*Aim of the exercise*.
Begin the copy at the line that contains "Instruction: Open the", end it at the last line of the entries below, keep every word exact, and include no pictures.

*Given records*.
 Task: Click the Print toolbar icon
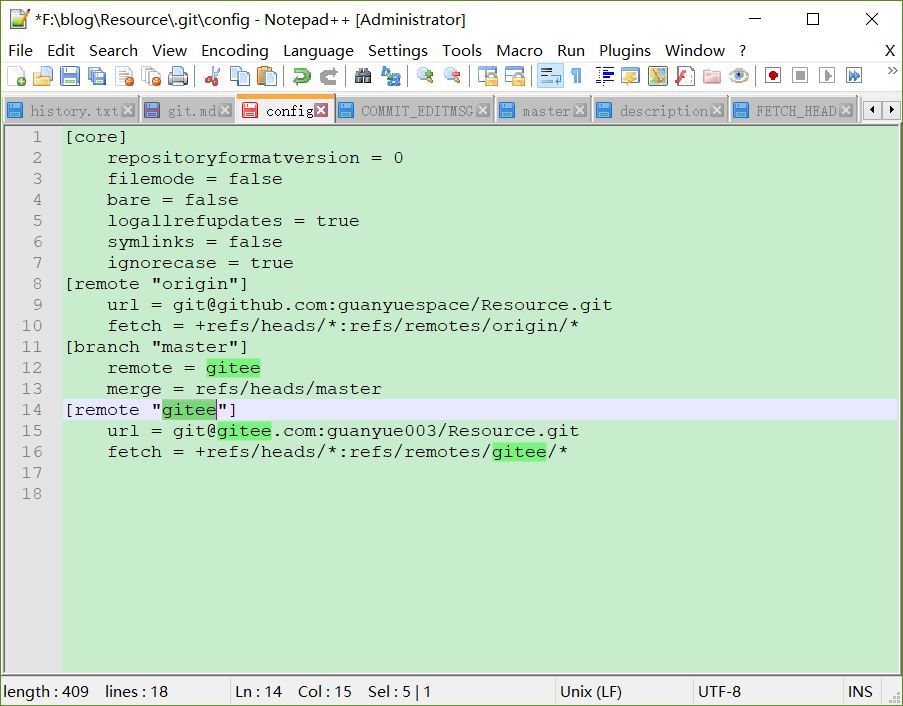point(178,76)
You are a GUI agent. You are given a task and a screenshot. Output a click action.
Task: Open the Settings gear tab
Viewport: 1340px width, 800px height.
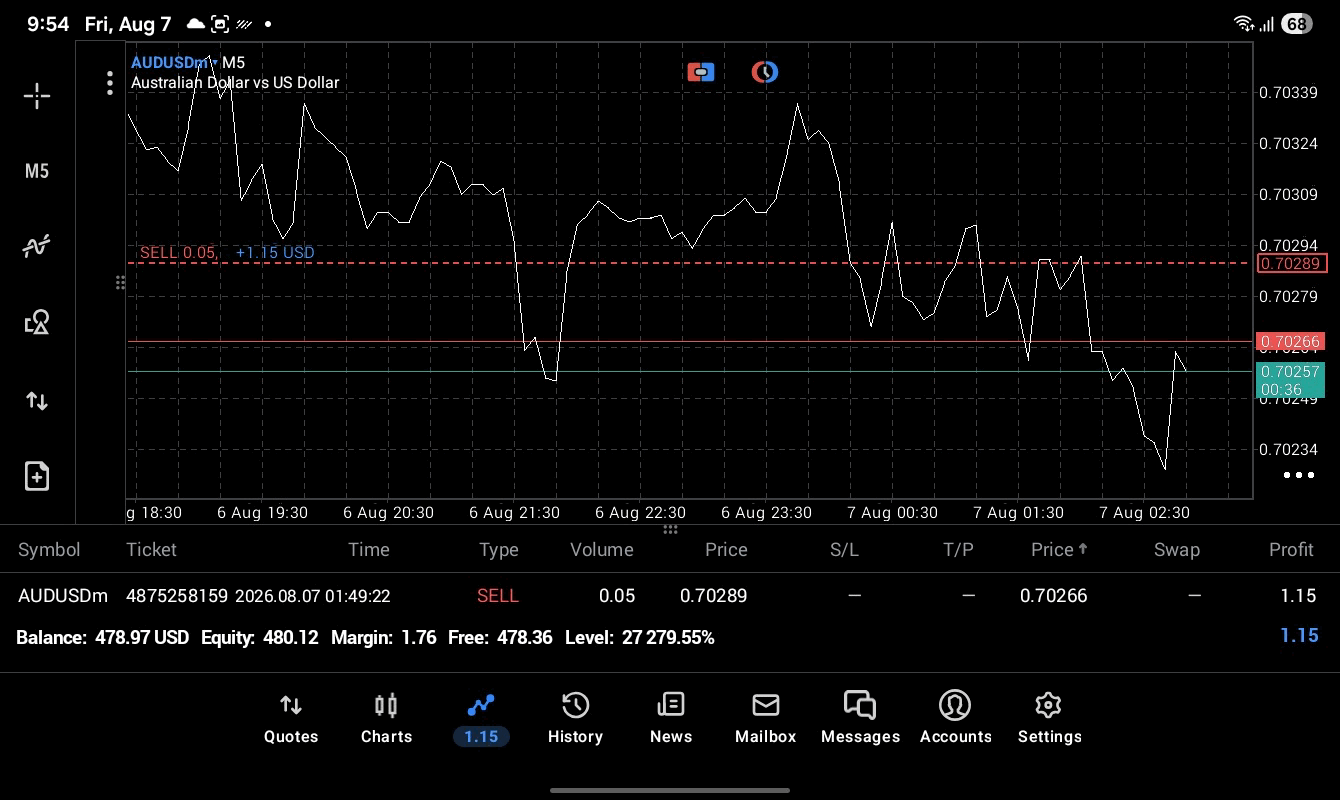[1049, 719]
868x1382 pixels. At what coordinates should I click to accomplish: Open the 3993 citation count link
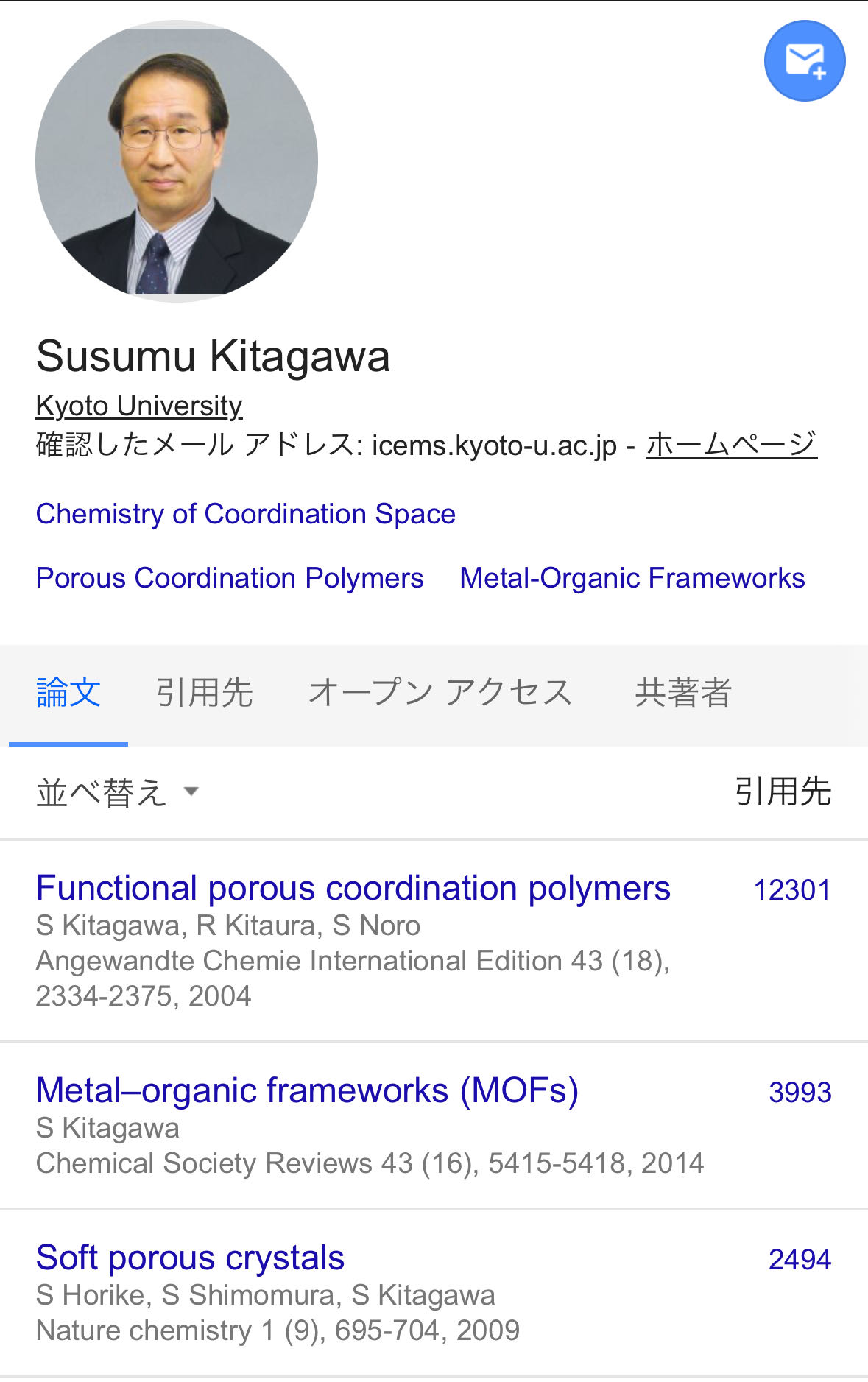800,1093
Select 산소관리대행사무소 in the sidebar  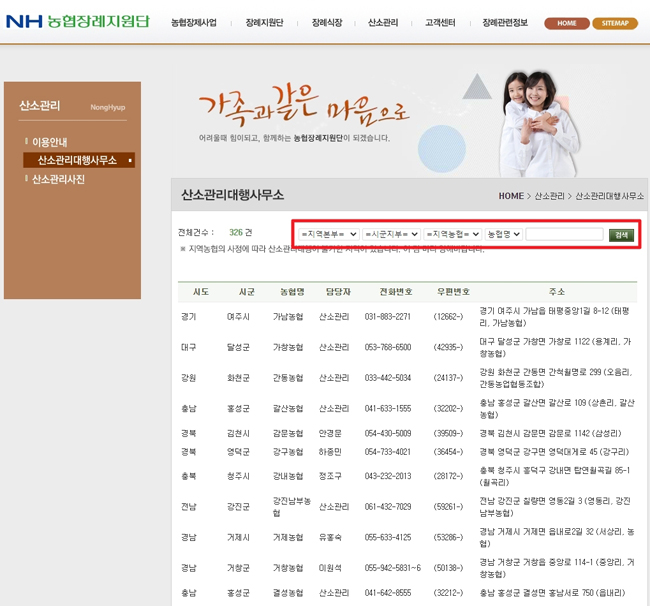(x=77, y=160)
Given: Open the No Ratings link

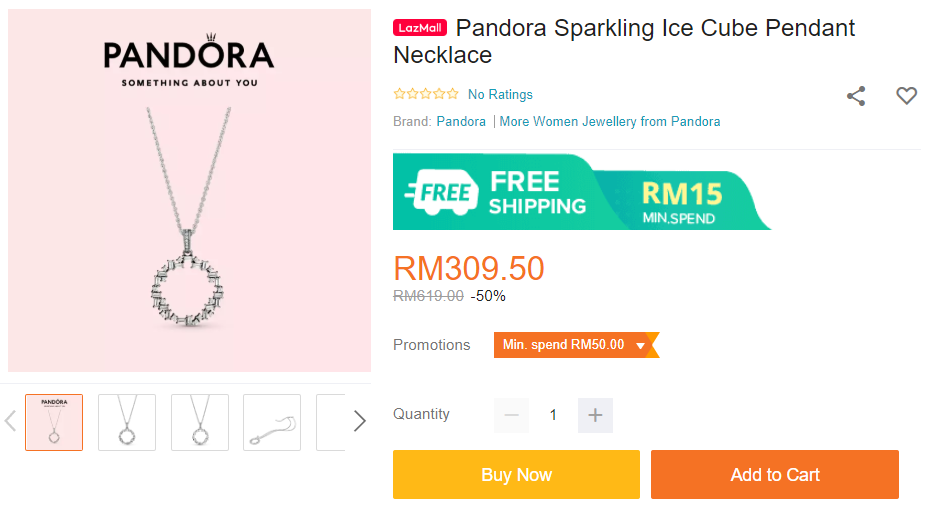Looking at the screenshot, I should [500, 94].
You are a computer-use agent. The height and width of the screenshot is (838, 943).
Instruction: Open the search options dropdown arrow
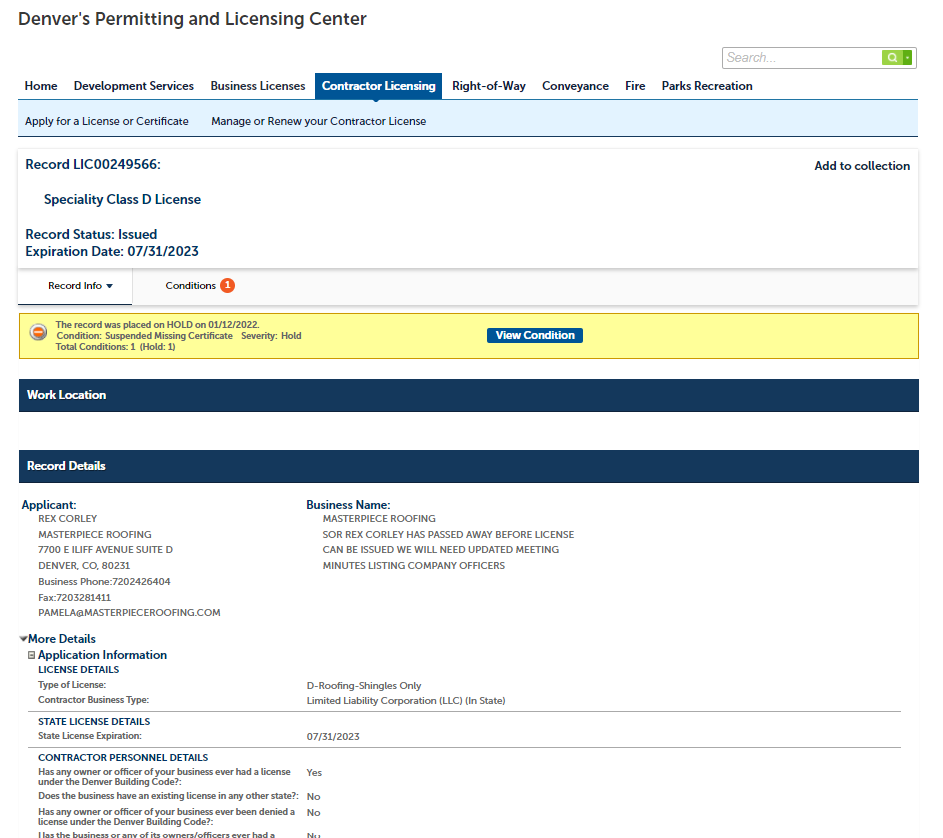click(x=908, y=58)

*Written answer*.
Instruction: Open the search options dropdown arrow
click(x=908, y=58)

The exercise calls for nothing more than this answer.